Del ovillo enmarañado de la memoria, de la oscuridad, de los nudos ciegos, tiro de un hilo que me aparece suelto.
Lo libero poco a poco, con miedo de que se deshaga entre mis dedos.
Es un hilo largo, verde y azul, con olor a cieno, y tiene la blandura caliente del lodo vivo.
Es un río.
Me corre entre las manos, ahora mojadas. Toda el agua me pasa por entre las palmas abiertas, y de pronto no sé si las aguas nacen de mí o hacia mí fluyen.
Sigo tirando, no ya sólo memoria, sino el propio cuerpo del río.
Sobre mi piel navegan barcos, y soy también los barcos y el cielo que los cubre y los altos chopos que lentamente se deslizan sobre la película luminosa de los ojos.
Nadan peces en mi sangre y oscilan entre dos aguas como las llamadas imprecisas de la memoria.
Siento la fuerza de los brazos y la vara que los prolonga.
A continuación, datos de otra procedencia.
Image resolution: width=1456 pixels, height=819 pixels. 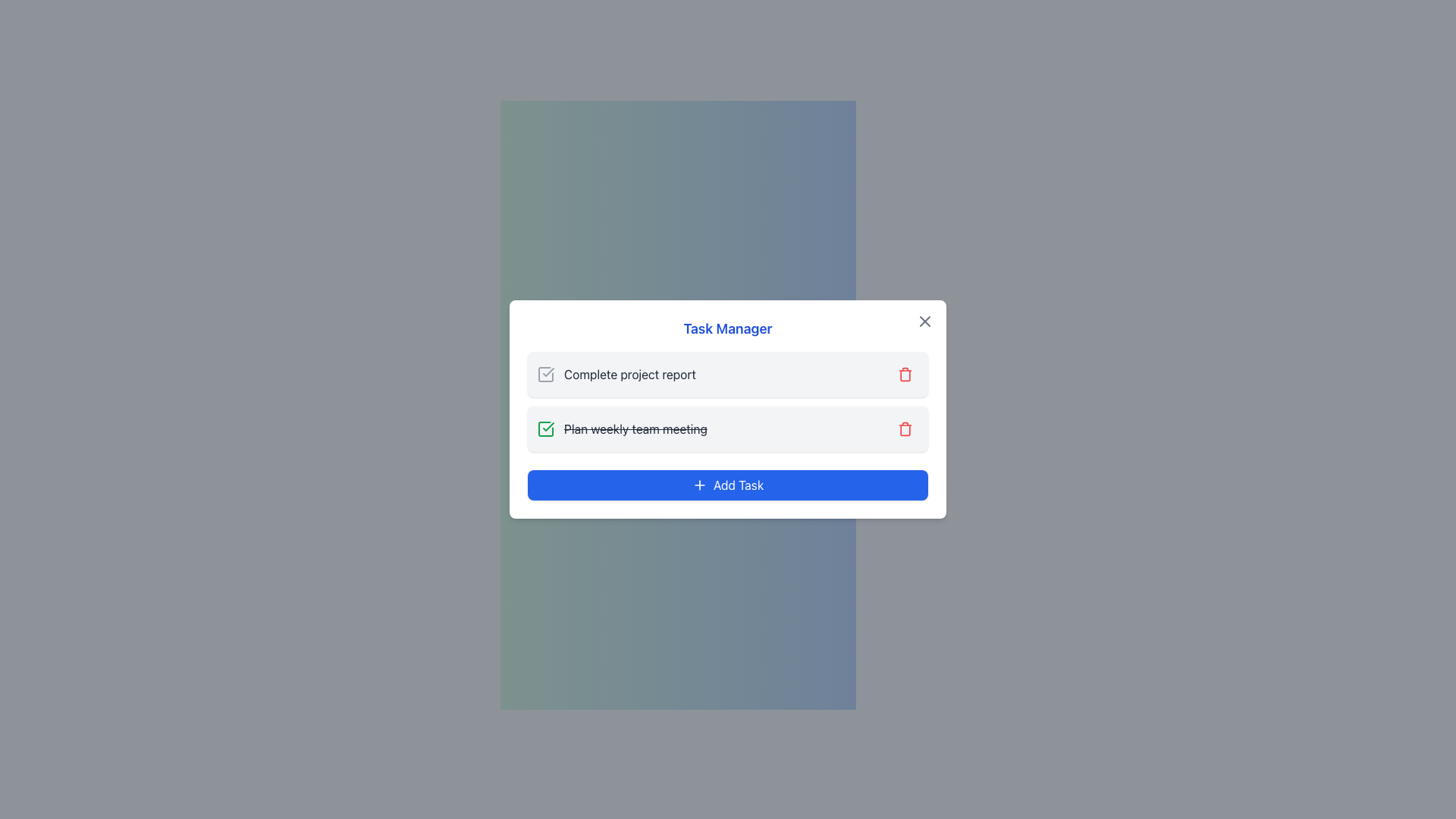 I want to click on checkmark vector graphic indicating completion for the task 'Plan weekly team meeting', so click(x=548, y=427).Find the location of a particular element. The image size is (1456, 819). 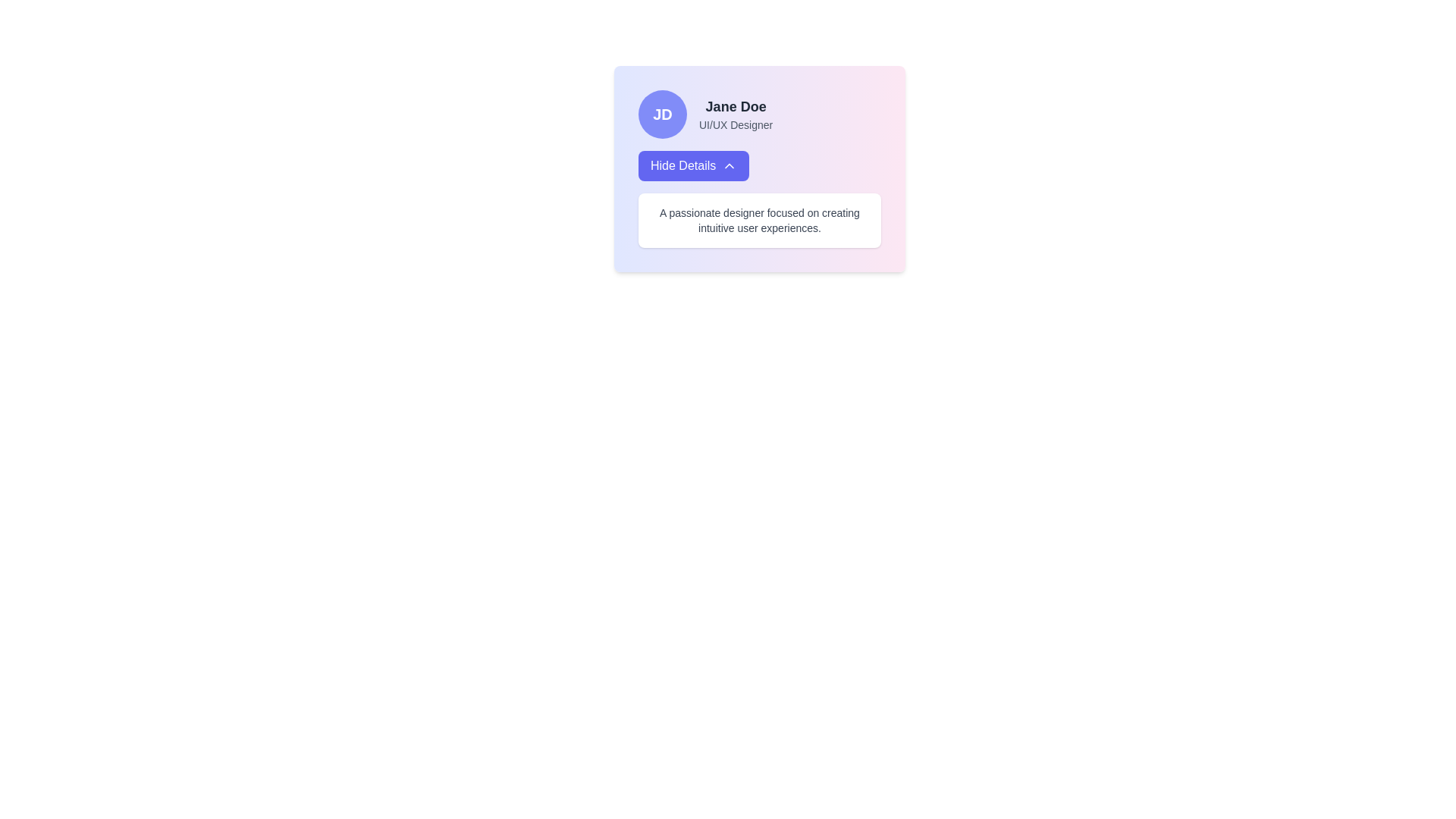

the text label that contains the description 'A passionate designer focused on creating intuitive user experiences.' which is styled in subtle gray color, positioned below the 'Hide Details' button inside a white box with rounded corners is located at coordinates (760, 220).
Al fondo del río y de mí, baja como un lento y firme latir del corazón.
Ahora el cielo está más cerca y cambió de color.
Y todo él es verde y sonoro porque de rama en rama despierta el canto de las aves.
Y cuando en un ancho espacio el barco se detiene, mi cuerpo desnudo brilla bajo el sol, entre el esplendor mayor que enciende la superficie de las aguas.
Allí se funden en una sola verdad los recuerdos confusos de la memoria y el bulto súbitamente anunciado del futuro.
Un ave sin nombre baja de no sé dónde y va a posarse callada sobre la proa rigurosa del barco.
Inmóvil, espero que toda el agua se bañe de azul y que las aves digan en las ramas por qué son altos los chopos y rumorosas sus hojas.
Entonces, cuerpo de barco y de río en la dimensión del hombre, sigo adelante hasta el dorado remanso que las espadas verticales circundan.
Allí, tres palmos enterraré mi vara hasta la piedra viva.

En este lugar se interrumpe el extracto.